** HOW TO COMPLETE THIS TASK **
Throughout the records below, find each line holding "Open" and copy it.
DATA TO EXAMINE section start
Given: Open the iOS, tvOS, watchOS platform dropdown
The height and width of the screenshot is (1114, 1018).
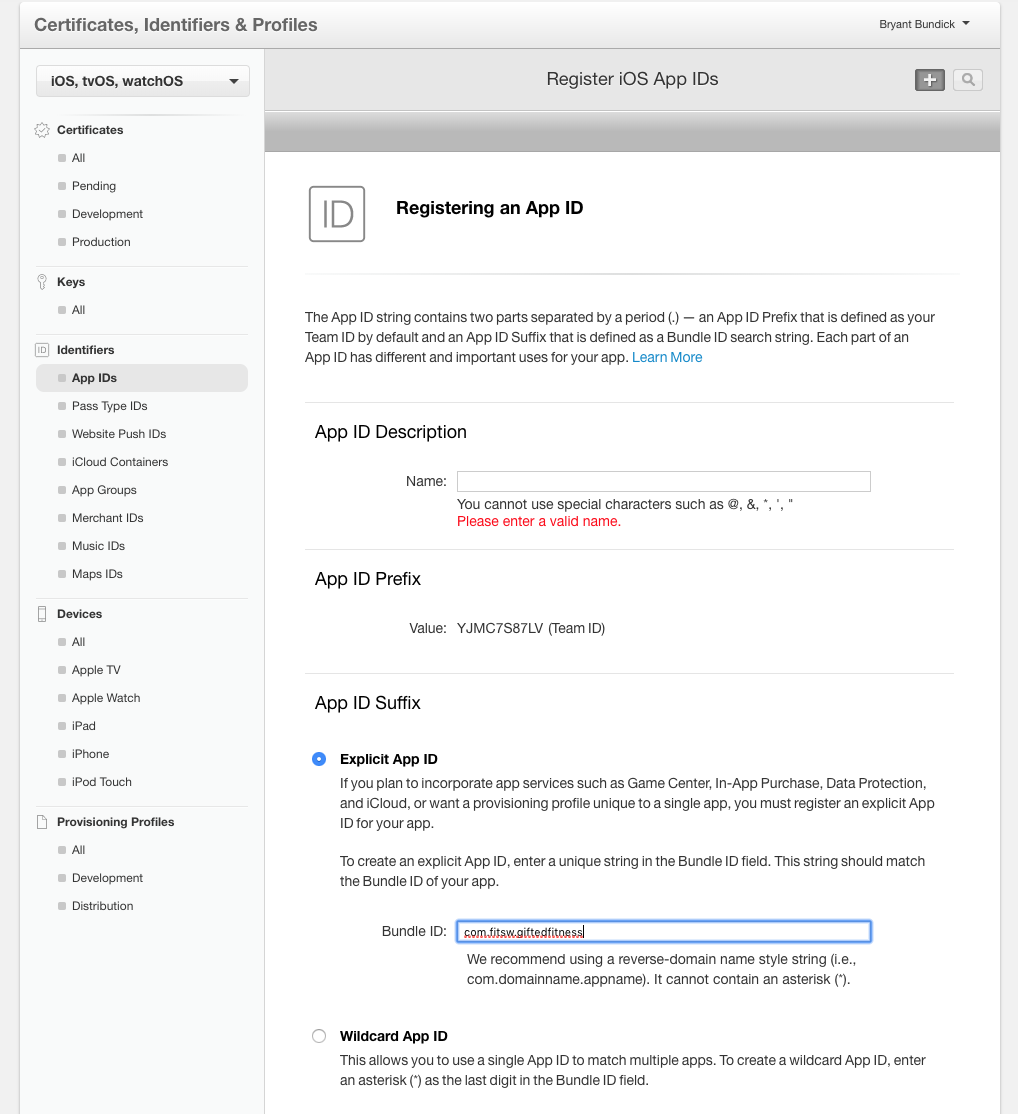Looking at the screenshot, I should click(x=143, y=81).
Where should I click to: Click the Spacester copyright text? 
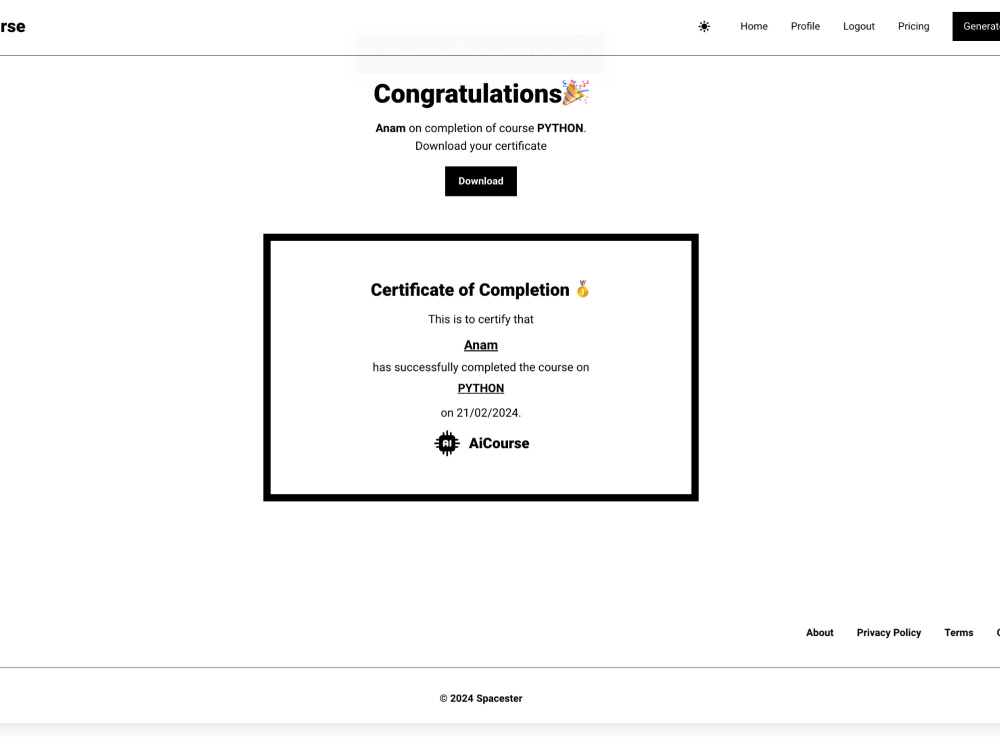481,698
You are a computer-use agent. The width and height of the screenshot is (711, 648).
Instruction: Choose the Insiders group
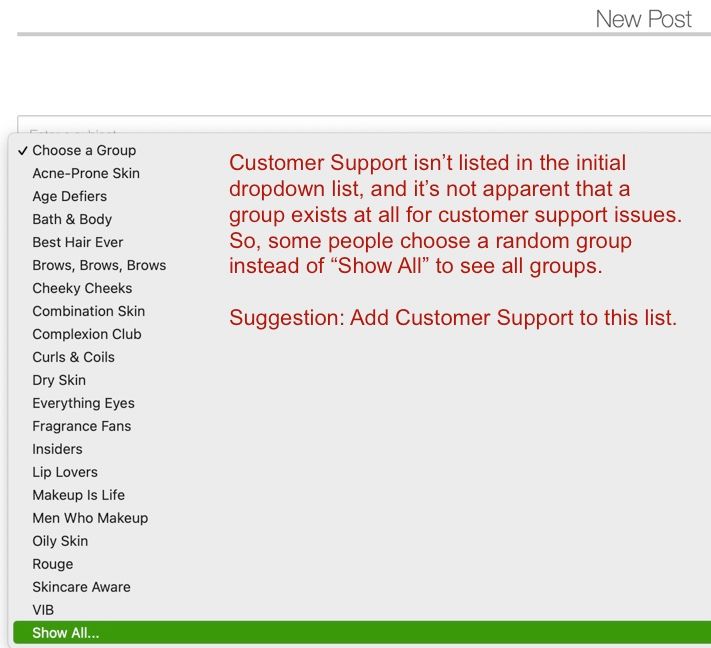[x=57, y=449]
DATA TO EXAMINE section end
DATA TO EXAMINE section start
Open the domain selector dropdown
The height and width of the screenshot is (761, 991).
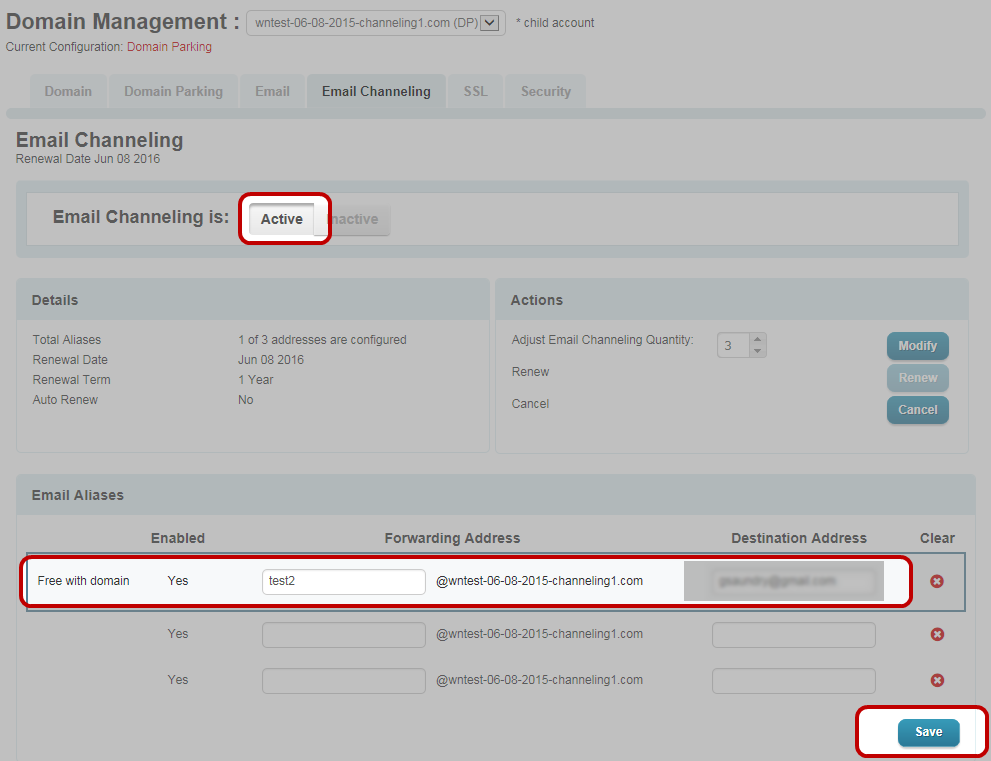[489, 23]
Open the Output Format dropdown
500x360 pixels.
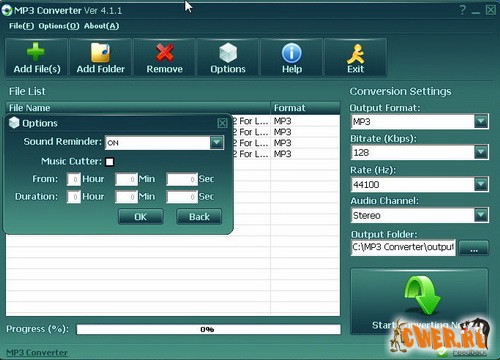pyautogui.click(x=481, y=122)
DATA TO EXAMINE section end
DATA TO EXAMINE section start
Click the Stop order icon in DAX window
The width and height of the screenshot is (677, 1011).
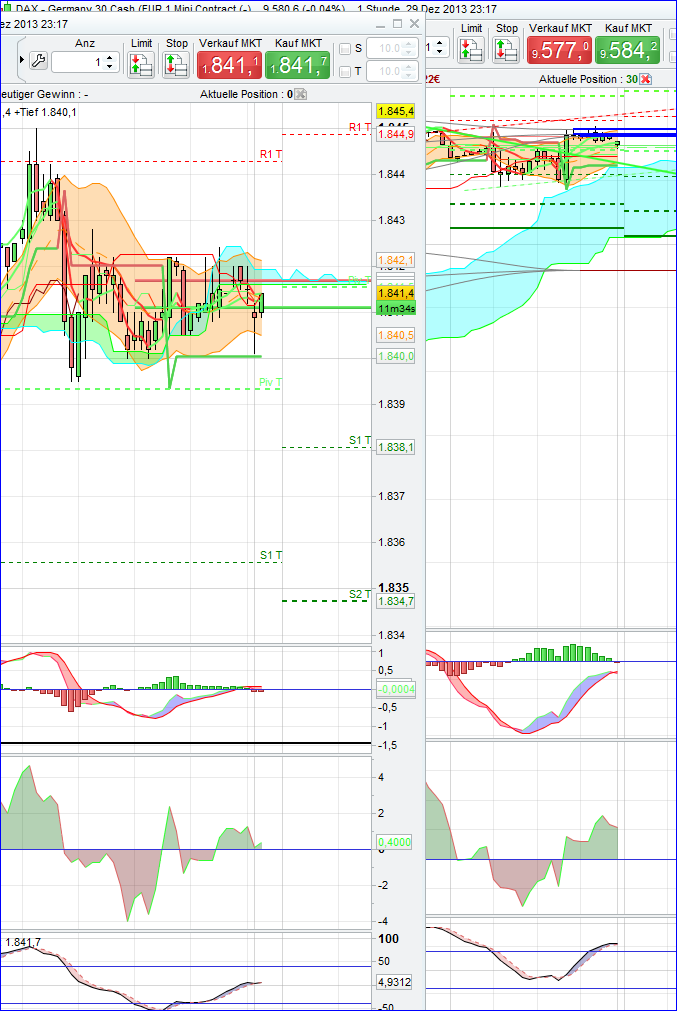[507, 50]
DATA TO EXAMINE section end
** THE COMPLETED TASK **
Given: Open the iOS, tvOS, watchOS platform dropdown
Open the domain selector dropdown
Open the Output Format dropdown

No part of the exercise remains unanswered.